Jupiter's powerful auroras present an even more powerful mystery
APL-built instrument observes substantial particle energy that behaves in unpredicted ways
Scientists working on NASA's Juno mission have observed massive amounts of energy swirling over Jupiter's polar regions that contribute to the giant planet's powerful auroras—only not in ways the researchers expected.
On Earth, several thousand electron volts—a unit of energy used in physics—are typically needed to generate the most intense auroras, the dazzling, twisting, snake-like northern and southern lights seen in places close to the planet's north and south poles. Jupiter's auroral potentials are 10 to 30 times higher than those observed on Earth.
But what's puzzling the researchers, says Barry Mauk, a team leader at the Johns Hopkins University Applied Physics Laboratory, is that despite the magnitudes of these potentials seen on Jupiter, they are observed only sometimes and are not the source of the most intense auroras, as they are on Earth.
Mauk and his colleagues, who lead the investigation for the APL-built Jupiter Energetic Particle Detector Instrument that is aboard the Juno spacecraft, presented their findings online today in the journal Nature.

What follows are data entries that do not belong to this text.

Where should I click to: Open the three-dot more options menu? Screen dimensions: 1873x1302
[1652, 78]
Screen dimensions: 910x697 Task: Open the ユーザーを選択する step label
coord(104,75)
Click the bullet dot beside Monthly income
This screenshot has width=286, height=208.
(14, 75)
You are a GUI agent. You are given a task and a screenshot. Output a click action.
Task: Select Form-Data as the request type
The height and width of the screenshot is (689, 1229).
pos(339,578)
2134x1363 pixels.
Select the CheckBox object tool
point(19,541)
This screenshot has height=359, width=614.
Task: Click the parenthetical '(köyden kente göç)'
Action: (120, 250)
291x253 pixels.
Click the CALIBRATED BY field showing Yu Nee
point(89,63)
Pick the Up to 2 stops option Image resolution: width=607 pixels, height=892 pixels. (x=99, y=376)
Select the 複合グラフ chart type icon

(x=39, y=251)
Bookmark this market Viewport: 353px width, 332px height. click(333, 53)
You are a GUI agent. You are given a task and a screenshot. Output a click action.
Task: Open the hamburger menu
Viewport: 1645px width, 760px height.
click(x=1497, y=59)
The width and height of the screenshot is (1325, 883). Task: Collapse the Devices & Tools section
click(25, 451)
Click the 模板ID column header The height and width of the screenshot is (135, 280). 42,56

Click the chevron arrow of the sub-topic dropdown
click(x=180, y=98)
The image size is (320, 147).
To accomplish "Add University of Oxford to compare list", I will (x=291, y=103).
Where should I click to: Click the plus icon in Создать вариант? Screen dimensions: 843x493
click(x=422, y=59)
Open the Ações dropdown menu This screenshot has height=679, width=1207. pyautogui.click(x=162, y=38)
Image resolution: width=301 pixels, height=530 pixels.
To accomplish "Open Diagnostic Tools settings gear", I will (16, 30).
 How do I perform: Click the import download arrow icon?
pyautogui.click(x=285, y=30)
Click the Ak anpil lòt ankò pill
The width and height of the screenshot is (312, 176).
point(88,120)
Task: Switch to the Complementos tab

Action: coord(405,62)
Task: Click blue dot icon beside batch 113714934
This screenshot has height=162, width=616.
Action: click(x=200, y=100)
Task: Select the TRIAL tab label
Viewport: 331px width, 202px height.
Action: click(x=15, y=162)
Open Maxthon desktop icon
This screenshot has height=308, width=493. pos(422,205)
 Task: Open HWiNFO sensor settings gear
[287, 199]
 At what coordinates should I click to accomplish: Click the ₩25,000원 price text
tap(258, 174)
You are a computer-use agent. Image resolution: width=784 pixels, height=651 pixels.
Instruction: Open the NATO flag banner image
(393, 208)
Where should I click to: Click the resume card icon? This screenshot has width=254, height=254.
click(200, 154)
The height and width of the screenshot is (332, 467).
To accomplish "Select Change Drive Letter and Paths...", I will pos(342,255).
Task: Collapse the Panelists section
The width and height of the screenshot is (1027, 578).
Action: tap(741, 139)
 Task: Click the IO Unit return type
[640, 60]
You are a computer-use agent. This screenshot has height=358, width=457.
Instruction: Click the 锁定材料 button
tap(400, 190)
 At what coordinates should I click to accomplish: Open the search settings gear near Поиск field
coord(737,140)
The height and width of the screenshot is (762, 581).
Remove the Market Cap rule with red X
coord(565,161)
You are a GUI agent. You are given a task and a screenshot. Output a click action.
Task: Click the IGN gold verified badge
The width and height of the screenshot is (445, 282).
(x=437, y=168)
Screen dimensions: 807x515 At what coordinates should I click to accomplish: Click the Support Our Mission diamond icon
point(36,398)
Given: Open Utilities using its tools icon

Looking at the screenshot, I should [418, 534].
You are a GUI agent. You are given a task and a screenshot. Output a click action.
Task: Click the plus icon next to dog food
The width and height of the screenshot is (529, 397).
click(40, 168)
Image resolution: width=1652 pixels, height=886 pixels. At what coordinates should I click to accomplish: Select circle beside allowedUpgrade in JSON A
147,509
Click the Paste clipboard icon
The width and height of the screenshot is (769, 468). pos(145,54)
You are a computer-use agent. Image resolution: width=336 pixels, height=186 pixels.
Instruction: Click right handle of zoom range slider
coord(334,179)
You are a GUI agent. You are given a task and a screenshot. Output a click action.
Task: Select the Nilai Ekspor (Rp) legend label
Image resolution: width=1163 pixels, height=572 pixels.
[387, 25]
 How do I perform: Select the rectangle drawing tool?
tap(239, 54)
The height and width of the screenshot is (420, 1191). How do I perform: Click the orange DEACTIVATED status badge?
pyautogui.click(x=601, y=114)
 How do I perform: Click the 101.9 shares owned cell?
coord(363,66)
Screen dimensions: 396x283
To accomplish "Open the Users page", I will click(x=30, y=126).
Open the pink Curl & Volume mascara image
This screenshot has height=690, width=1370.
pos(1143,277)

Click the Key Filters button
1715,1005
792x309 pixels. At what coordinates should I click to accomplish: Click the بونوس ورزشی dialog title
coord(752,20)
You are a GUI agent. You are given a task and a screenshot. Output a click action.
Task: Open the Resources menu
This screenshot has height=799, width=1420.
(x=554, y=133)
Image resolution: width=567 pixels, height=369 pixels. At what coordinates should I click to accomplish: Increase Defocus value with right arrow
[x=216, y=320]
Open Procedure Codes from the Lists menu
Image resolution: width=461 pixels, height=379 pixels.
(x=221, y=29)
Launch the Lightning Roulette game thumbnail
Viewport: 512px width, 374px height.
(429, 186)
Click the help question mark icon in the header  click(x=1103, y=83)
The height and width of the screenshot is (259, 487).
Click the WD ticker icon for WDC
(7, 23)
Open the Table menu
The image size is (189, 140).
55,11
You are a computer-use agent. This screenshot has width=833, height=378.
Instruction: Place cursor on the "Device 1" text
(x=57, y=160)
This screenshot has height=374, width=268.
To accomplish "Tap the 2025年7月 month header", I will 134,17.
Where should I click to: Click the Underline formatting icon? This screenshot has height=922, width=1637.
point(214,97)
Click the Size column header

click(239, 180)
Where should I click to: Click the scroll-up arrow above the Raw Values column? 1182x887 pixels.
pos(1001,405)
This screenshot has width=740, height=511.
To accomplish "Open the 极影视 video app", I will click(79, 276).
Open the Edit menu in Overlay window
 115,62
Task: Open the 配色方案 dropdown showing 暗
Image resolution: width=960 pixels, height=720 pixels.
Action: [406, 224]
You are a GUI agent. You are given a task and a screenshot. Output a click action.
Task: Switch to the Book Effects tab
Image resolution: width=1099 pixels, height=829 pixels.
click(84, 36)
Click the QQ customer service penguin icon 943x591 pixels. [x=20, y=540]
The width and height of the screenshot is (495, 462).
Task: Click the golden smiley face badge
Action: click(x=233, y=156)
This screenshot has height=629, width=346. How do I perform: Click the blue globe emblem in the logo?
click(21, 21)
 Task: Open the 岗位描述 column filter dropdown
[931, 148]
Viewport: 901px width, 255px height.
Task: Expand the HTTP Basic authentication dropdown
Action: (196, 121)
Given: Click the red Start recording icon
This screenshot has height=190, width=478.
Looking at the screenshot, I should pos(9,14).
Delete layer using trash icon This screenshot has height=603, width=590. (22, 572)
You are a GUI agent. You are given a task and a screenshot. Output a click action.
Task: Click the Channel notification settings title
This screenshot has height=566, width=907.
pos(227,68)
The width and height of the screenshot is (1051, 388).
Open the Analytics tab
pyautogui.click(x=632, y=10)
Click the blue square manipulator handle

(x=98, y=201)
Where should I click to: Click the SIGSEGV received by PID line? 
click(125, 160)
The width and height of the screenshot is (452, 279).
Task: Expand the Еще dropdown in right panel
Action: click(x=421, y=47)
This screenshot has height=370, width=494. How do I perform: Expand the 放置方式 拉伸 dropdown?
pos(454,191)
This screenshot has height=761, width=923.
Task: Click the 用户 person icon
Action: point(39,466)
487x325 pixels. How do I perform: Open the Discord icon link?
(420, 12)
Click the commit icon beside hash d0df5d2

By examining data collected by the ultraviolet spectrograph and energetic-particle detector that help make up the JEDI instrument, Mauk's team observed signatures of powerful electric potentials, aligned with Jupiter's magnetic field, that accelerate electrons toward the planet's atmosphere at energies up to 400,000 electron volts.
"At Jupiter, the brightest auroras are caused by some kind of turbulent acceleration process that we do not understand very well," Mauk said. "There are hints in our latest data indicating that as the power density of the auroral generation becomes stronger and stronger, the process becomes unstable and a new acceleration process takes over. But we'll have to keep looking at the data."
Scientists consider Jupiter to be a physics lab of sorts for worlds beyond our solar system, but what they learn about the forces driving Jupiter's auroras and shaping its space weather environment also has practical implications in our own planetary backyard.
"These energetic particles that create the auroras are part of the story in understanding Jupiter's radiation belts, which pose such a challenge to Juno and to upcoming spacecraft missions to Jupiter under development," Mauk said. "Engineering around the debilitating effects of radiation has always been a challenge to spacecraft engineers for missions at Earth and elsewhere in the solar system. What we learn here, and from spacecraft[s] ... that are exploring Earth's magnetosphere, will teach us a lot about space weather and protecting spacecraft and astronauts in harsh space environments. Comparing the processes at Jupiter and Earth is incredibly valuable in testing our ideas of how planetary physics works."